Text block>
┌──

Huriawa, commonly known as Huriawa Peninsula or Karitane Peninsula, is a headland on the coast of Otago, New Zealand. It is located 35 kilometres north of Dunedin city centre, immediately to the southeast of the settlement of Karitane.

The peninsula is steep and rocky, and stretches east for approximately 1000 metres from the mainland at the mouth of the Waikouaiti River. At its narrowest, the isthmus connecting it with Karitane is only some 90 metres in width. The name huriawa is a Māori term meaning "turning river"; the Waikouaiti River, which now flows to the sea to the north of the peninsula, formerly entered the sea to the peninsula's south. The southern, ocean coast of the peninsula is lined with sheer cliffs, and includes several rock pinnacles and blowholes. The northern, estuary coast is less rugged, but still steep. The opposite bank of the river is the large sandspit which forms the southern end of Waikouaiti Beach.

The isthmus is the site of Karitane cemetery, and of a memorial marking the location of the first Christian sermon given in Otago, by Rev. James Watkin on 17 May 1840.

The western end of the peninsula is dotted with a handful of houses and other buildings, the most notable of which is Sir Truby King's historic Kingscliff House. The remaining four fifths of the peninsula is designated as a historic reserve.

└──

Task instructions>
**1)** Quote the Huriawa text exactly, starting at the words containing "The western end" and ending with "a historic reserve.".
**2)** Summarize the Huriawa text in two sentences.
**3)** Write what comes next in the Huriawa text, picking up after its final sentence.

Provided records>
┌──

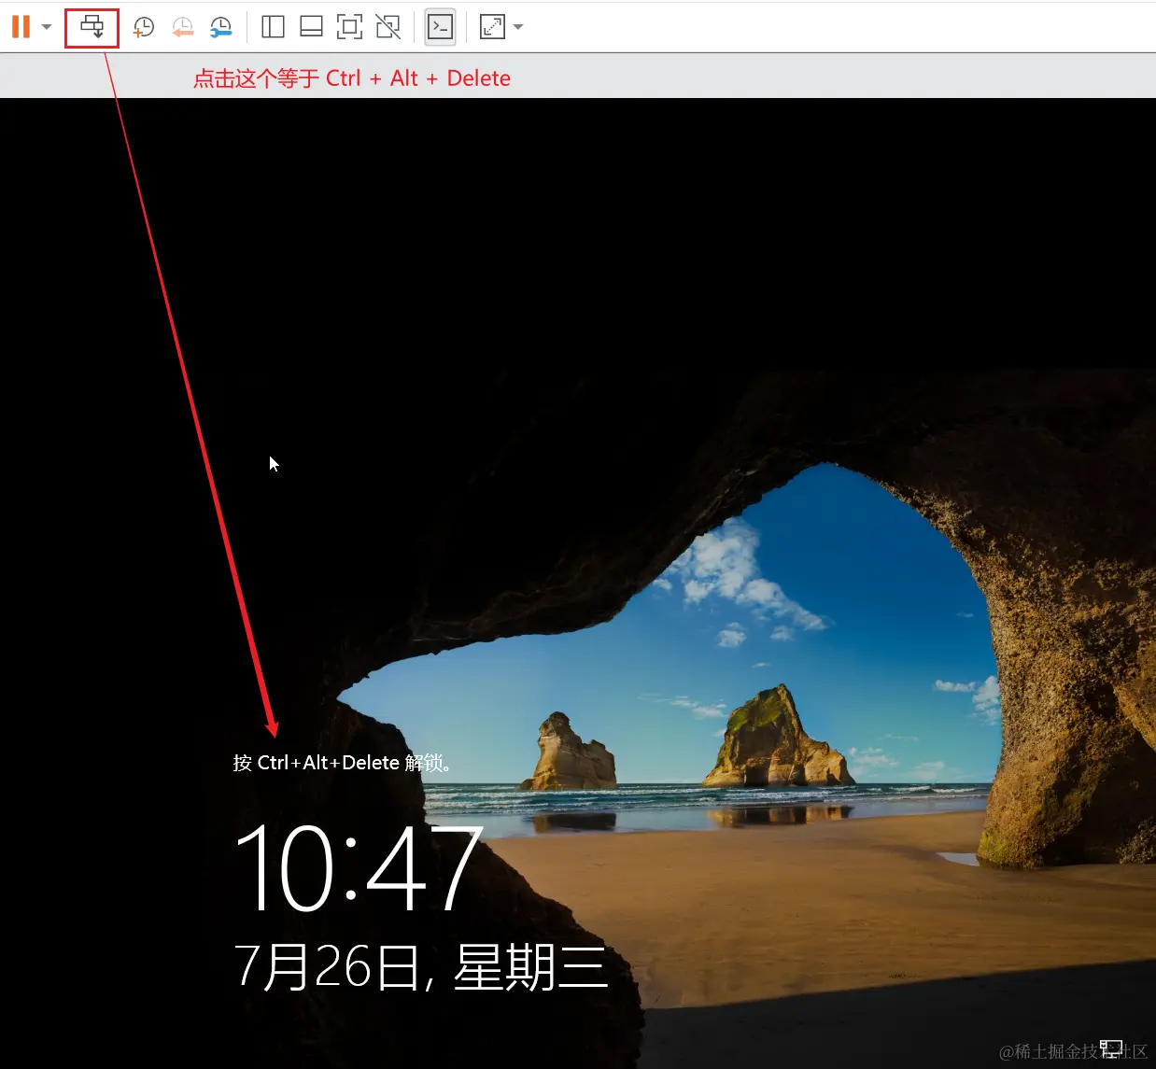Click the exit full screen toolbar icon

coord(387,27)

└──
┌──

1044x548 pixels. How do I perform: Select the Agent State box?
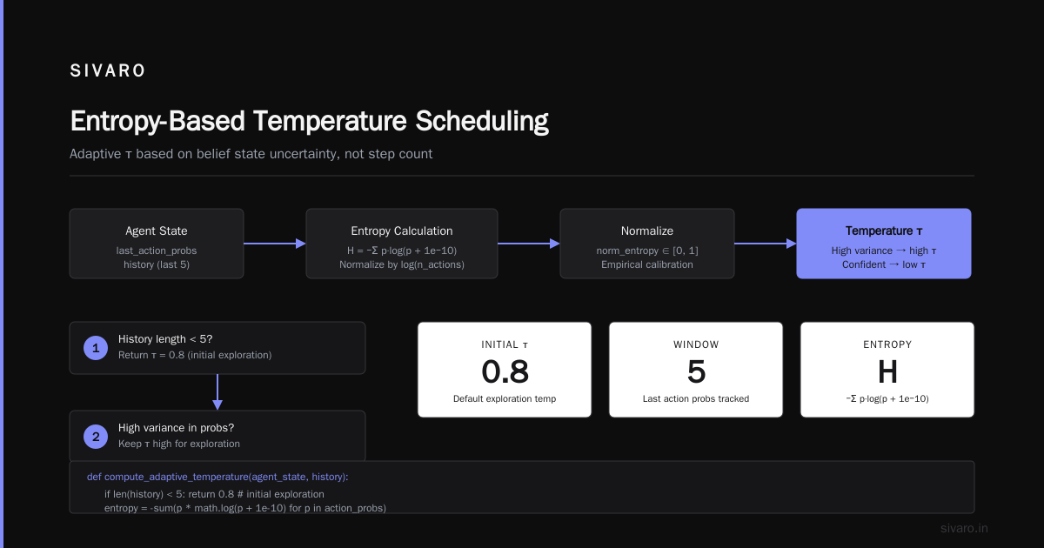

└──

Results of the exercise>
**1)**
The western end of the peninsula is dotted with a handful of houses and other buildings, the most notable of which is Sir Truby King's historic Kingscliff House. The remaining four fifths of the peninsula is designated as a historic reserve.

**2)** Huriawa is a steep, rocky headland on the Otago coast, 35 kilometres north of Dunedin. It stretches about 1000 metres east from the mainland at the mouth of the Waikouaiti River, and it holds Karitane cemetery, a memorial to the first Christian sermon in Otago, Kingscliff House and a historic reserve.

**3)**
==Huriawa pā site and reserve==
The reserve covers the area previously occupied by Huriawa pā (Te Pa a Te Wera) a major coastal Māori fortification, believed to have been established by Kāi Tahu chief Te Wera in the years immediately preceding Captain James Cook's visit to New Zealand in the late 18th century. The six-month siege of the pā by Te Wera's cousin Taoka (presumably in the mid-18th century) is one of the most widely recorded pre-colonial events along the Otago coastline. The pā had the strength given to it by its inaccessible location and also due to the natural spring (Te Punawai a Te Wera) which provided it with its own water supply. The siege was one of a number of battles between the two chiefs which ranged along the coastline from Timaru to the mouth of Otago Harbour.

Huriawa Historic Reserve covers 13.32 ha and is accessible to the general public. It features a loop track some 2.5 kilometres in length. The title to Huriawa was returned to the Kāi Tahu iwi by the Crown in 1998 as part of the iwi's Waitangi Tribunal land claim settlement, and is managed by Kāti Huirapa Rūnaka ki Puketeraki and the New Zealand Department of Conservation.